International Day for the Elimination Of Violence Against Women – What You Need To Know

The United Nations General Assembly has designated 25 November International Day for the Elimination of Violence against Women Governments and NGOs are called on to organise activities designated to raise public awareness.

Unfortunately, violence against women and girls is one of the most widespread violations of human rights. The United Nation has designated 25 November as the International Day for the Elimination of Violence against Women.

Origin of The International Day for the Elimination of Violence against Women and Children

The International Day for the Elimination of Violence against Women and Children was established in 1981 by women activists who took it upon themselves to raise awareness.

The date came from the brutal 1961 assassination of the three Mirabal sisters, political activists in the Dominican Republic, on orders of Dominican ruler Rafael Trujillo.

Following their assassination, activists from the Latin American and Caribbean Feminist Encuenctros joined forces to combat and raise awareness for gender-based violence.

In South Africa, 25 November marks the start of the 16 Days of Activism for No Violence against Women and Children campaign, which runs until 10 December.

Why violence against women must be eliminated

According to the United Nations, violence against women and girls is one of “the most widespread, persistent and devastating human rights violations in our world today”.

Unfortunately, it remains largely unreported due to the “impunity, silence, stigma and the shame” surrounding gender-based violence; which can manifest itself in physical, sexual or psychological forms.

“As a UN Women Goodwill Ambassador, I know that we all have a role to play. The 16 days campaign is a moment for the world to come together and take action. I urge you to join the campaign this year to stand against rape and be a part of the efforts to end all forms of violence against women.”

Examples of violence against women and children

It can take the form of intimate partner violence, which includes not only physical harm such as battering, rape and murder, but also psychological abuse.
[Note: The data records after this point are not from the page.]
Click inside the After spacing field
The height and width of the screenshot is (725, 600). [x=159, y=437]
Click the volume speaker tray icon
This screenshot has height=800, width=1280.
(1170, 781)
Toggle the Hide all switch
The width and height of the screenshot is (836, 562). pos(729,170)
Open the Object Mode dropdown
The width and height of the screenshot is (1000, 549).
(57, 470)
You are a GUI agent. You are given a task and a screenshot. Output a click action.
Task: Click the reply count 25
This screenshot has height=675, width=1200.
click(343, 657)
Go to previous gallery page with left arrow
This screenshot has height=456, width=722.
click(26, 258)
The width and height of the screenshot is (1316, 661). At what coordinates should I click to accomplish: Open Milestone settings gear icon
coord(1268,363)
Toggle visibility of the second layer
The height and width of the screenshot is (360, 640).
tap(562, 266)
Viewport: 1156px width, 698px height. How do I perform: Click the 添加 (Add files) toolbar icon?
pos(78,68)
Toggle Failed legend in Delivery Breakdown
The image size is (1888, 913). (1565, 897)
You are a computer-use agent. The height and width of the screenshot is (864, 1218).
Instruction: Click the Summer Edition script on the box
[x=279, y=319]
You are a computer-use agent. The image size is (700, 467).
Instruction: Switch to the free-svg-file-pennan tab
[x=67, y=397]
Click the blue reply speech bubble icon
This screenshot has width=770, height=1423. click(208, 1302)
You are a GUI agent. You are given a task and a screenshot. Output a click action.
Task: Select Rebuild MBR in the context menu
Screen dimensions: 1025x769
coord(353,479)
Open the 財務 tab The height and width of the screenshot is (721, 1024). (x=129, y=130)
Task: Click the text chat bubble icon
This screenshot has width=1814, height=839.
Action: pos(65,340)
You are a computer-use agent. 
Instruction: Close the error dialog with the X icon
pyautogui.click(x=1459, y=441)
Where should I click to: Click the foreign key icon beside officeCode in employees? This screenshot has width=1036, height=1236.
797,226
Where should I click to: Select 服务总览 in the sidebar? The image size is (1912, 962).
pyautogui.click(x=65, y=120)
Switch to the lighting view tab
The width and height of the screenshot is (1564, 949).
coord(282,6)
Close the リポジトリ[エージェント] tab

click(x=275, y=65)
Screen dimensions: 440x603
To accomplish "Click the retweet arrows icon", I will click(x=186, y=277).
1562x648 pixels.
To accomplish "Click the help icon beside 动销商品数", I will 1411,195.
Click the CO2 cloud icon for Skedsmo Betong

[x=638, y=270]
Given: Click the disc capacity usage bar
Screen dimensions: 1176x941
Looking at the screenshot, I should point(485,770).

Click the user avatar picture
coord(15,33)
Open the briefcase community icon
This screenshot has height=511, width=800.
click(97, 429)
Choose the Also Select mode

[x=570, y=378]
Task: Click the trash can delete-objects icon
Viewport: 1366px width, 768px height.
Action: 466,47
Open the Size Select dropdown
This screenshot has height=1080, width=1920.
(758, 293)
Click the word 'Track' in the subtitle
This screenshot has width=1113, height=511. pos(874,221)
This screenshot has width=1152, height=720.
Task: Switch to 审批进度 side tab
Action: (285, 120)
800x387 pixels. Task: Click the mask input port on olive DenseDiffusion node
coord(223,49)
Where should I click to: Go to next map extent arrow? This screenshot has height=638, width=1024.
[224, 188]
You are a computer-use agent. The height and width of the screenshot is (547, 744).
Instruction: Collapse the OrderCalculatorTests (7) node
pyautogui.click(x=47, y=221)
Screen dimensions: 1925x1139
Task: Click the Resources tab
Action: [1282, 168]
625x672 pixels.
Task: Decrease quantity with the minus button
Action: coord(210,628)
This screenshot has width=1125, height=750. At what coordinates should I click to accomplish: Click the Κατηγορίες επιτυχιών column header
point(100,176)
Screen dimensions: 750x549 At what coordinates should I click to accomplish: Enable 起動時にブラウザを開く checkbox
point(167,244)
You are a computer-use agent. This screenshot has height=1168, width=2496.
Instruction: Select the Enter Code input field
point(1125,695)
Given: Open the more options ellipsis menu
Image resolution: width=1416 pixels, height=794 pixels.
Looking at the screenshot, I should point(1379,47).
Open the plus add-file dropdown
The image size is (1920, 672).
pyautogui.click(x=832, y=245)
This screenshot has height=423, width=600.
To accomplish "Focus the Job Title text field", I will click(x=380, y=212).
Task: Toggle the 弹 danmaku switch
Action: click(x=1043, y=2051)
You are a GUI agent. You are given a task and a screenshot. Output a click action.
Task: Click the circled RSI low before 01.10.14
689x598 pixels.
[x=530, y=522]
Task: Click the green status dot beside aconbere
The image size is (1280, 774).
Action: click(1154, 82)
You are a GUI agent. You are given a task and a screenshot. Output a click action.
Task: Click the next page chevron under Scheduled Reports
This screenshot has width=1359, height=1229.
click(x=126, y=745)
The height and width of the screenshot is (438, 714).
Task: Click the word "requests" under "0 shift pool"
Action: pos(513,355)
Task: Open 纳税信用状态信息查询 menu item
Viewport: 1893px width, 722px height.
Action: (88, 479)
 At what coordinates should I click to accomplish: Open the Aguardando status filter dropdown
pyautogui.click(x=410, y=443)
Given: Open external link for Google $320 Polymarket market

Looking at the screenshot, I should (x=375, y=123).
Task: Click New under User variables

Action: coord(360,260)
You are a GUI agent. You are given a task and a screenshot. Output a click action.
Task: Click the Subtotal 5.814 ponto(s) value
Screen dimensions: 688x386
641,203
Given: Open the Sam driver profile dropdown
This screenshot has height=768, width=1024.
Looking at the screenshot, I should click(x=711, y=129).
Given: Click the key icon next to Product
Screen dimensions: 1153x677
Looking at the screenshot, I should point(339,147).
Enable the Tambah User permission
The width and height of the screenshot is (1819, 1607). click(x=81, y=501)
A common form of violence in the family unit is marital rape. Most cases won’t be reported due to the belief that marital rape isn’t “really” rape.

South Africa saw a landmark case in 2013, when the first South African citizen, Frederik Bossert, to be convicted of raping his wife was sentenced to 12 years in prison for rape, assault and damage to property.

Other forms of violence outside of the family unit include sexual violence and harassment – such as rape, forced sexual acts, unwanted sexual advances, child sexual abuse, forced marriage, street harassment, stalking and cyber- harassment.

It also includes more extreme cases, such as human trafficking, slavery, sexual exploitation, female genital mutilation and forcing children into marriage.

The adverse psychological, sexual and reproductive health consequences of gender-based violence affect women at all stages of their life.

For children, it could represent an obstacle to the right to education for girls or restricting access to higher education for older students. It could also translate into limited opportunities for women in the labour market.

Who are at risk?

Gender-based violence can happen to anyone, although certain sectors of the population are more at risk than others. These include young girls, older women, and women who identify as lesbian, bisexual, intersex and transgender.

In addition, migrants, refugees, and women who belong to ethnic minorities are also at risk, as well as women who live with HIV and disabilities.